Mas Ana Krüger não deixou por menos: fez uma interpretação diferente da composição e ali seu canto nos deixa alegres e leves. Dá um novo sentido à canção em grande interpretação. Tudo isso se torna ainda mais relevante porque, como soube, a cantora canta jazz há pouquíssimo tempo e, ao ouvi-la, tem-se a impressão de estar-se defronte de uma veterana. A emissão da voz é perfeita e a técnica vocal é executada com naturalidade. Como se não bastasse, corrobora tudo isso nas faixas Be Careful, It’s My Heart de Irving Berlim e My Foolish Heart, dos compositores Victor Young e Ned Washington, também pontos altos do disco. A música do Delicatessen é delicada e se você ainda não ouviu, sugiro-lhe reforçar sua cedeteca com os dois CD’s. Bom proveito!

sábado, 2 de maio de 2009

O MARKETING DO OCO DO MUNDO


O Shopping São Luís, no Jaracati, está revolucionando o marketing. Só que às avessas. Resolveu cobrar dos frequentadores pelo estacionamento. Depreende-se que, em tempos de crise, ou a administração do shopping não dá a mínima para isso ou os clientes devem estar trombando no interior do prédio, sendo necessária, portanto, a cobrança como forma de melhor controlar o fluxo.
O objetivo deve ser, se possível, diminuir o número dos compradores. Sim, porque, só dessa forma pode-se entender a eficácia da medida. De outra forma, é pra se pensar: os proprietários das lojas devem estar dando pulos de alegrias, afinal, agora venderão bem mais porque os clientes que entrarem terão mais tempo e espaço para escolher as tais mercadorias e seguramente maior atenção dos vendedores, pois a briga para atender agora vai ser a tapas.
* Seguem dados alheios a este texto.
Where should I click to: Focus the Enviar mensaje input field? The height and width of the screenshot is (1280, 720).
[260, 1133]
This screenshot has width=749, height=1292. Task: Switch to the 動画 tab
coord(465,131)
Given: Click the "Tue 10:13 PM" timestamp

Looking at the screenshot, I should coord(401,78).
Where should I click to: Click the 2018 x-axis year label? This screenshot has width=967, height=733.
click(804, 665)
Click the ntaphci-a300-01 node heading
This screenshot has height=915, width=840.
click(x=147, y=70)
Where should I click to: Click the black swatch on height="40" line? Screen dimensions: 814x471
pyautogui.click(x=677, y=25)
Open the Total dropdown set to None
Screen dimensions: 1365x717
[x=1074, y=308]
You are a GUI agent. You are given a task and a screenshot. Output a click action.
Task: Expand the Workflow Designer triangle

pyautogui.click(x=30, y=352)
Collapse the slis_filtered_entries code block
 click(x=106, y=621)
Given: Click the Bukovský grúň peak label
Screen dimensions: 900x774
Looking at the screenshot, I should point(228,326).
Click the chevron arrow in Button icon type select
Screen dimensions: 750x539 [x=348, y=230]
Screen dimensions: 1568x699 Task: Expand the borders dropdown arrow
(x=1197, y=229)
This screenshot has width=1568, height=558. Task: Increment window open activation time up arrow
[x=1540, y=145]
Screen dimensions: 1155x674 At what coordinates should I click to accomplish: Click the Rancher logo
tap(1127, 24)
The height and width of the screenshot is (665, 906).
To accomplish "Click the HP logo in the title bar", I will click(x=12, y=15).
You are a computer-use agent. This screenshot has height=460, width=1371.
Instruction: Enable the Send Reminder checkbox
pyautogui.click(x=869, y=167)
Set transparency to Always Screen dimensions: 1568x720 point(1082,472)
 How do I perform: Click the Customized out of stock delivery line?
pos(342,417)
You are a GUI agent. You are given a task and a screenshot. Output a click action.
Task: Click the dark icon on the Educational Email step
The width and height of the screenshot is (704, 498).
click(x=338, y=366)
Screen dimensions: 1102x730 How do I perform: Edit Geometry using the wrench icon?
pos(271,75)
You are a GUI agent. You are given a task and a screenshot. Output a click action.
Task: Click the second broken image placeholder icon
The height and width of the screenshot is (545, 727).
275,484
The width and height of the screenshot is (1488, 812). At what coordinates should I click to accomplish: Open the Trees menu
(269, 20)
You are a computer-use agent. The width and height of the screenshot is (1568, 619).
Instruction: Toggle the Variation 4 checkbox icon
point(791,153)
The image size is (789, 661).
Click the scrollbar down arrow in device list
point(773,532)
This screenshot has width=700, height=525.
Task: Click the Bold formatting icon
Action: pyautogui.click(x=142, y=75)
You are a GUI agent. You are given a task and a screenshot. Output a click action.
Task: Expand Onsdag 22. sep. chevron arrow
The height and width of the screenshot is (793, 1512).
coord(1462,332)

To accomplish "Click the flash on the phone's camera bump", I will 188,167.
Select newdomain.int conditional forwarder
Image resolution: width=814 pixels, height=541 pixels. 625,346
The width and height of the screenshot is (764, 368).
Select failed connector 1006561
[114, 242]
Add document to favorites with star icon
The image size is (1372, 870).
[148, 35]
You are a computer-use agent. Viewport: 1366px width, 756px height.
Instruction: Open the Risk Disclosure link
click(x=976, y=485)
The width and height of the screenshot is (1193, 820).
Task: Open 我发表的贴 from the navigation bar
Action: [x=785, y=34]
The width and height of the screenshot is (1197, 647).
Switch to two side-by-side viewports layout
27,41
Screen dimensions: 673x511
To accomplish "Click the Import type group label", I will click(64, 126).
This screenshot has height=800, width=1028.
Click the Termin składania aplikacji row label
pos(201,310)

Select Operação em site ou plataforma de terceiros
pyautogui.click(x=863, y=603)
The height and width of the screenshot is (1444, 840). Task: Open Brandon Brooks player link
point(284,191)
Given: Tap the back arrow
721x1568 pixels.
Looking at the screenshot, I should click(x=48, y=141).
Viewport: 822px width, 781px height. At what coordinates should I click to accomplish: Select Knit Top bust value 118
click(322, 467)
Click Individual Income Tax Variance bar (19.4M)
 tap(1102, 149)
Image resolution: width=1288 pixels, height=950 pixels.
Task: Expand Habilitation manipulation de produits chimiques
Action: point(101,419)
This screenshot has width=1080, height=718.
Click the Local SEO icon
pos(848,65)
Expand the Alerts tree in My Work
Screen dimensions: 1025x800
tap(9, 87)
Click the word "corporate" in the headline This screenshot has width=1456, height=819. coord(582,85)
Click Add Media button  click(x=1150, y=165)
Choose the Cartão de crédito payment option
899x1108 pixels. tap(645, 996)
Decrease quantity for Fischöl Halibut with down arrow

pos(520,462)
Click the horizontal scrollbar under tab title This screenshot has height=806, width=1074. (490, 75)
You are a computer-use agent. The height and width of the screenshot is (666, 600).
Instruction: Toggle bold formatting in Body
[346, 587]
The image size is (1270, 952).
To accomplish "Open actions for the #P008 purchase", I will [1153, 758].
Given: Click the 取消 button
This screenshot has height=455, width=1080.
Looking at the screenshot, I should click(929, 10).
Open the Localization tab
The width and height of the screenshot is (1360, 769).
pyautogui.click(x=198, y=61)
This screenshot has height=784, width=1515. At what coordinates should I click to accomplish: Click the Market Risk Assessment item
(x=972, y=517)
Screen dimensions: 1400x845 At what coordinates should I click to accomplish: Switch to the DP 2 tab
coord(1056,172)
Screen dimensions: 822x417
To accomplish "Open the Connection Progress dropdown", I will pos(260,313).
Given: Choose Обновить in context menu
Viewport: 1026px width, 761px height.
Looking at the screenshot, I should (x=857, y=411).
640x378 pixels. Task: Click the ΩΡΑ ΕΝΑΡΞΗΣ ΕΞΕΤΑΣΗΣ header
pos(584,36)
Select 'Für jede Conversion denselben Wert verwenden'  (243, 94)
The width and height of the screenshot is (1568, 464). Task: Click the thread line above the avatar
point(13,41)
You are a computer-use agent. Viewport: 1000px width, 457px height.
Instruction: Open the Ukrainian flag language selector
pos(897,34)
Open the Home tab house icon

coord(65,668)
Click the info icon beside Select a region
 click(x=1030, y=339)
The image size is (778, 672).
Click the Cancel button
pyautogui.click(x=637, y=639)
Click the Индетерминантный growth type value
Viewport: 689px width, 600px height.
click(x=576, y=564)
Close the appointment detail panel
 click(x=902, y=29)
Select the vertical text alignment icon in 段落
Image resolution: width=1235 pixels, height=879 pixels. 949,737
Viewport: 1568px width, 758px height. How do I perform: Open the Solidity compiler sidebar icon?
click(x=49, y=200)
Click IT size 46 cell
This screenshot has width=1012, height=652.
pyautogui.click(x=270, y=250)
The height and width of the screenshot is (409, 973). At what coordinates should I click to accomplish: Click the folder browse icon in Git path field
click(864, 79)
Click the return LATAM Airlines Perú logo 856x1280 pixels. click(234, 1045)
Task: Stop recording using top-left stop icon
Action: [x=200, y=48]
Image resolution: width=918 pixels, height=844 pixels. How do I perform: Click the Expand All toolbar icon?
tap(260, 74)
Para piorar, conforme divulgou o blog de Anselmo Raposo, o ruim mesmo é na hora de pagar a taxa. Filas, confusões... e desperdício do tempo dos clientes. Escabreado, passei lá ontem à noite, deixei meu filho no cinema e fugi pra bem longe. Espero que mais gente faça o mesmo. O marketing por aqui é o do oco do mundo!